In so far as second issue of revocation of bank guarantee and municipal taxes recoverable from the developer, it has been clearly accepted by the AO in his remand report that, firstly the bank guarantee of Rs. 4 crores received from the developer was receivable and same has been shown as liability side in the balance sheet which does not have element of the income; and secondly, municipal taxes recoverable from the developer have not been claimed as application of income. Moreover, neither the issue of bank guarantee nor the municipal taxes pertain to AY 2017-18 except for property taxes paid of Rs. 9,64,200/- receivable from the developer which too has not been claimed as application of income.
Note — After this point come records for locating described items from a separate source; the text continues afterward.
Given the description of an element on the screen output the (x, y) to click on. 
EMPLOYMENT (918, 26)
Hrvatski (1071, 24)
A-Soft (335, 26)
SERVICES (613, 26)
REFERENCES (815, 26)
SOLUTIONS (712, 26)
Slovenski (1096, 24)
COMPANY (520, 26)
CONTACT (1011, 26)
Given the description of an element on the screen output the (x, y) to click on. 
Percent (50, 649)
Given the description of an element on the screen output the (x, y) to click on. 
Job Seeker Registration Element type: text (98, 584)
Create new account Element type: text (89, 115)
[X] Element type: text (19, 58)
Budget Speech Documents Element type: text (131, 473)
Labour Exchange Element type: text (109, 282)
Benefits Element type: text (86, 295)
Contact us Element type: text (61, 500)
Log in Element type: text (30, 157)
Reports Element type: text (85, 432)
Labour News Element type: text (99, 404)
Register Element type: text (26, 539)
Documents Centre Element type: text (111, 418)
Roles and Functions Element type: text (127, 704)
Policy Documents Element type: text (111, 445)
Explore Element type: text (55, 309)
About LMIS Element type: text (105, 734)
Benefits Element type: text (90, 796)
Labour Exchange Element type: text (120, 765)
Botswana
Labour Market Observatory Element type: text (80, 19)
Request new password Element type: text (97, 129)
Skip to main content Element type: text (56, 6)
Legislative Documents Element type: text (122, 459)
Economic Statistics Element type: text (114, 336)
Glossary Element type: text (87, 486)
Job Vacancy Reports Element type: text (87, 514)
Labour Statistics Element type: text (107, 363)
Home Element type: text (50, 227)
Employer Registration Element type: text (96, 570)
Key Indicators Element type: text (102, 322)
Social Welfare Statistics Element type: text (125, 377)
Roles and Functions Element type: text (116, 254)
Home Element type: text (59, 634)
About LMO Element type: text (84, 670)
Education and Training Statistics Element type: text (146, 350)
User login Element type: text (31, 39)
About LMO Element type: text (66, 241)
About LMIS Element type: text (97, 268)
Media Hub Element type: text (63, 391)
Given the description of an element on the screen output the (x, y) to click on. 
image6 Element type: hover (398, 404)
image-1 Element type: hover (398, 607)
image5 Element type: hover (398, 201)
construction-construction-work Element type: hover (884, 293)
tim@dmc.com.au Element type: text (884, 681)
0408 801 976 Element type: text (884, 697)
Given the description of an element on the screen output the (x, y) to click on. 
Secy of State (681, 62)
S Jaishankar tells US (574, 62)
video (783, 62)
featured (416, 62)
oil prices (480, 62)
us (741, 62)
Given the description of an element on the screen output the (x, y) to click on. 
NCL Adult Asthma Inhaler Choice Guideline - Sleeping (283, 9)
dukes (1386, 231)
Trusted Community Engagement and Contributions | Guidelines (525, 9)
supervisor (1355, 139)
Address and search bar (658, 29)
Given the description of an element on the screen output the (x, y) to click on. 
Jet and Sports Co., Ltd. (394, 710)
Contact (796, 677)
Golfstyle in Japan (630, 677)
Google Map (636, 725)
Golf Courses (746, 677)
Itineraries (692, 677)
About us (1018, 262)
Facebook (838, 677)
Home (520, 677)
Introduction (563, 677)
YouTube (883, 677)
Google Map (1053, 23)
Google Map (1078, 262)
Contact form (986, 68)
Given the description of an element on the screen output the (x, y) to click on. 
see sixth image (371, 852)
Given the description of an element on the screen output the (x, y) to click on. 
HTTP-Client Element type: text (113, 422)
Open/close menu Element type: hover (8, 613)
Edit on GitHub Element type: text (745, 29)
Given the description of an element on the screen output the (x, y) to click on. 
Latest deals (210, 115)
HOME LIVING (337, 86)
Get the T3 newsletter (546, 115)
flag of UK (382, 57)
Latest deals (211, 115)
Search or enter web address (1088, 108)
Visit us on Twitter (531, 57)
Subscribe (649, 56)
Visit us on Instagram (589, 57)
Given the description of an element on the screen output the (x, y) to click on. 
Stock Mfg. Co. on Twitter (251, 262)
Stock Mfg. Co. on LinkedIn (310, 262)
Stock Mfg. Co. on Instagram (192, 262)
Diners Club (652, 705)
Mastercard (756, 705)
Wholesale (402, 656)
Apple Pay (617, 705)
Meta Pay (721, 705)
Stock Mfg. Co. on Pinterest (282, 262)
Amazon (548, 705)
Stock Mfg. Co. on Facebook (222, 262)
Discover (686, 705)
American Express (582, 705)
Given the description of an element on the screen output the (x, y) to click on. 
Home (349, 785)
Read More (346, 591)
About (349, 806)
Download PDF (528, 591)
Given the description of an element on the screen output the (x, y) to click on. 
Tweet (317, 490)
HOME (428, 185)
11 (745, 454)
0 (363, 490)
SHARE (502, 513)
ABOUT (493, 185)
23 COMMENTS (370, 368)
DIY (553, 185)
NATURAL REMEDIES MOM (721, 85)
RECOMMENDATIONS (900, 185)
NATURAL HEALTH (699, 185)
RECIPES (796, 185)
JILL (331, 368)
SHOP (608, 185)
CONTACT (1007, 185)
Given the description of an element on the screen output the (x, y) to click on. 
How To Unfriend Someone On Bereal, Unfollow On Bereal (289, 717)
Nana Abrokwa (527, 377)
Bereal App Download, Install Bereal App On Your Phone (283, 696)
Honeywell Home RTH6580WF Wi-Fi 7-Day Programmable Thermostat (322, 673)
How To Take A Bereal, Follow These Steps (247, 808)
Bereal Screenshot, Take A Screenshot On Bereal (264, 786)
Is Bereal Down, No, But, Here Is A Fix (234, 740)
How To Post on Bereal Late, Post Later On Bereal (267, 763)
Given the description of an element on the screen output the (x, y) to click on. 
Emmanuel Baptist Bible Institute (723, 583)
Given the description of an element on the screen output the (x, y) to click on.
Therefore, we do not find any reason as to why this matter should be re-examined or is there any prejudicial caused to the revenue. Even Ld. CIT vide his order in para 10 himself has noted that there may not be any tax implication for the year under consideration. If that is so, how the order of the AO can be set aside to re-examine Pathare Prabhu Charities the issue. It is sine qua non that Ld. PCIT can only set aside the assessment if both the conditions are satisfied, i.e., order is erroneous and also prejudicial to the interest of revenue. Once it is not prejudicial to the interest of revenue, the revisionary jurisdiction u/s 263 cannot be invoked. Thus, on this issue also, the order of Ld. CIT is quashed.
In the result, the appeal filed by the assessee stands allowed.